Problem to solve => Exclude the pictures and retype the entries as written.

Data for processing =>
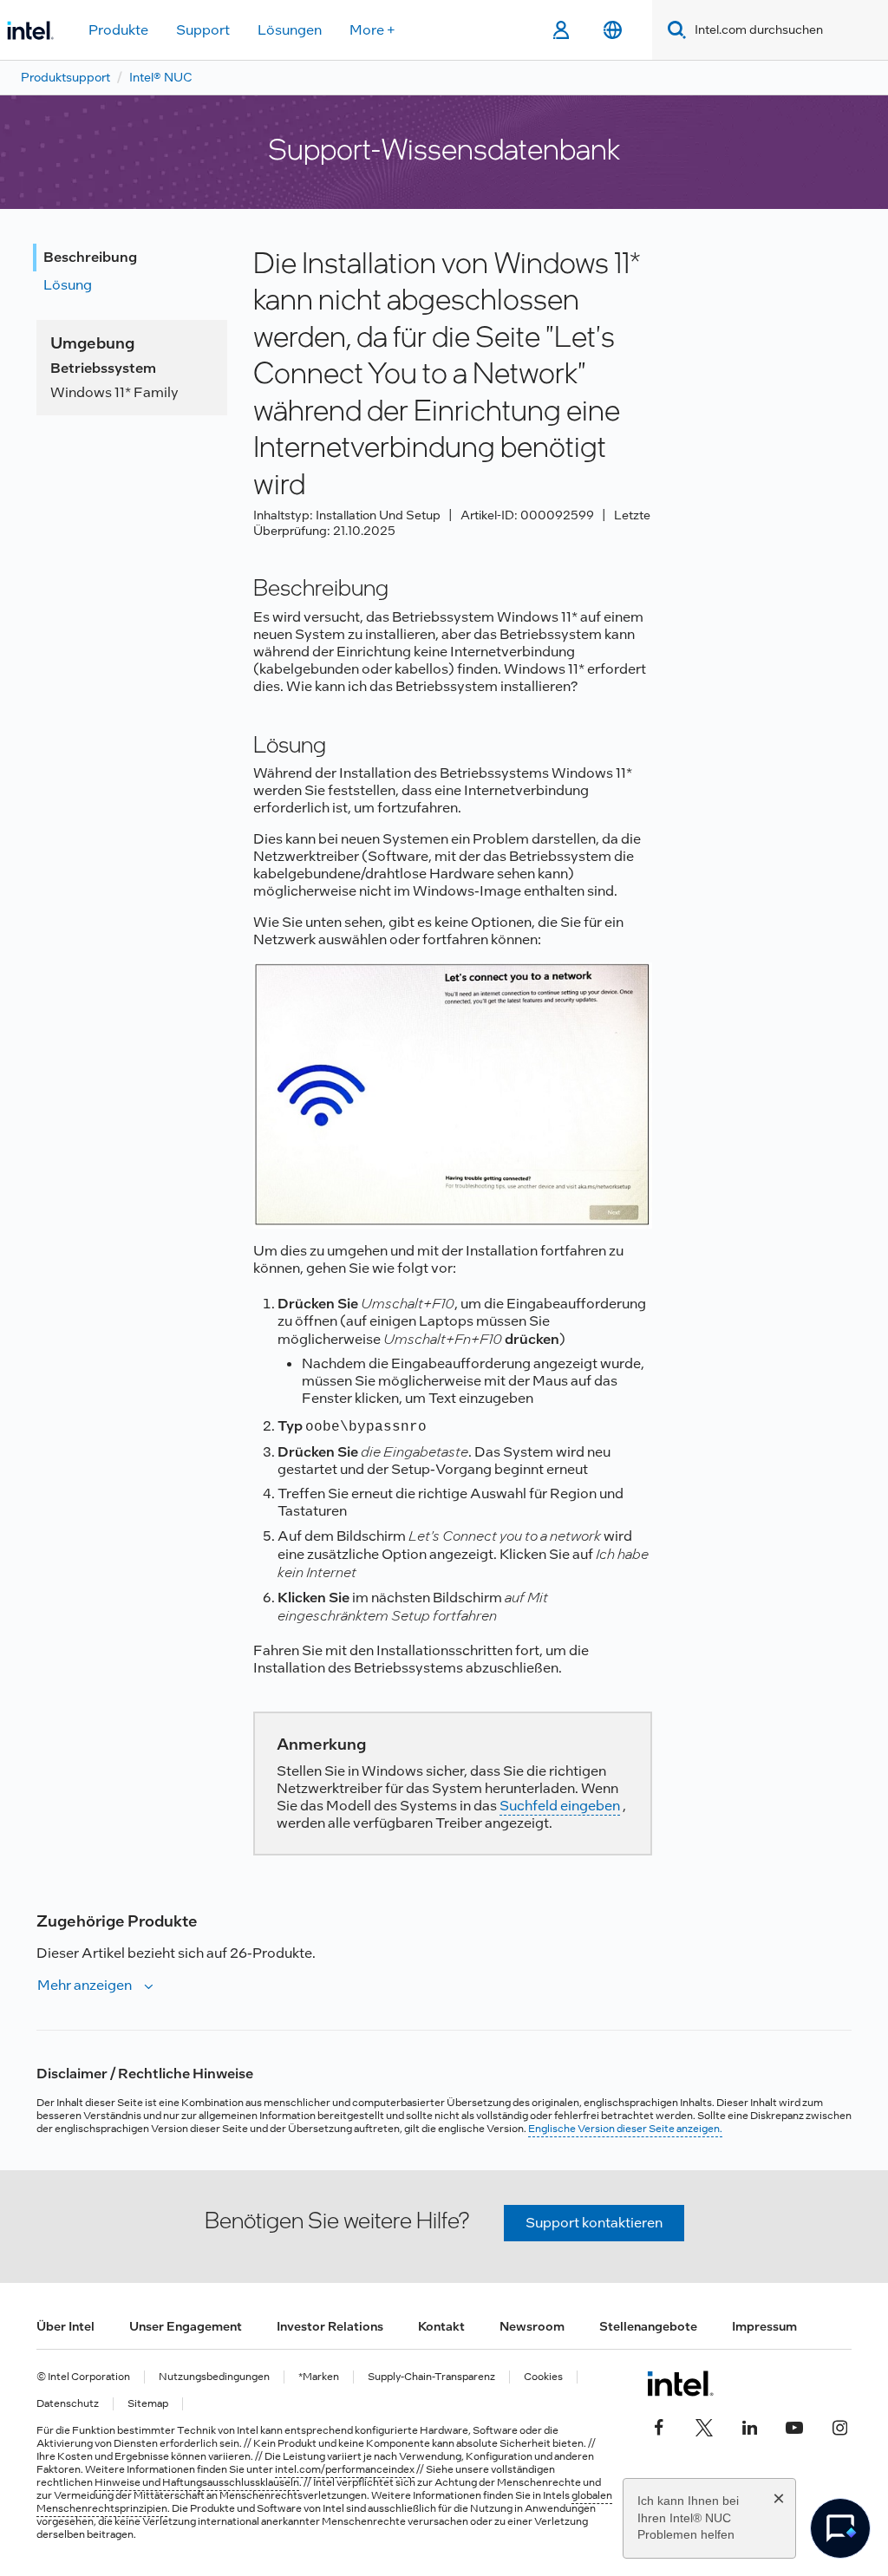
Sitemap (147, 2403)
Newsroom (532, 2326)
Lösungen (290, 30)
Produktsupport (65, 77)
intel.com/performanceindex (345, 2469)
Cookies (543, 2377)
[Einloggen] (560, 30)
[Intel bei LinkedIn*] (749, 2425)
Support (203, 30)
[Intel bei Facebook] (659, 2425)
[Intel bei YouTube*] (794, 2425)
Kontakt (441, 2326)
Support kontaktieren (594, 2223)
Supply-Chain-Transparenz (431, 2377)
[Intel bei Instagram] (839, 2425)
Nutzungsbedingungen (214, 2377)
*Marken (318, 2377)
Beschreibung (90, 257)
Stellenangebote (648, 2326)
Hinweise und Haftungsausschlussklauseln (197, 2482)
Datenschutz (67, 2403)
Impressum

Task solution =>
Sitemap (147, 2403)
Newsroom (532, 2326)
Lösungen (290, 30)
Produktsupport (65, 77)
intel.com/performanceindex (345, 2469)
Cookies (543, 2377)
[Einloggen] (560, 30)
[Intel bei LinkedIn*] (749, 2425)
Support (203, 30)
[Intel bei Facebook] (659, 2425)
[Intel bei YouTube*] (794, 2425)
Kontakt (441, 2326)
Support kontaktieren (594, 2223)
Supply-Chain-Transparenz (431, 2377)
[Intel bei Instagram] (839, 2425)
Nutzungsbedingungen (214, 2377)
*Marken (318, 2377)
Beschreibung (90, 257)
Stellenangebote (648, 2326)
Hinweise und Haftungsausschlussklauseln (197, 2482)
Datenschutz (67, 2403)
Impressum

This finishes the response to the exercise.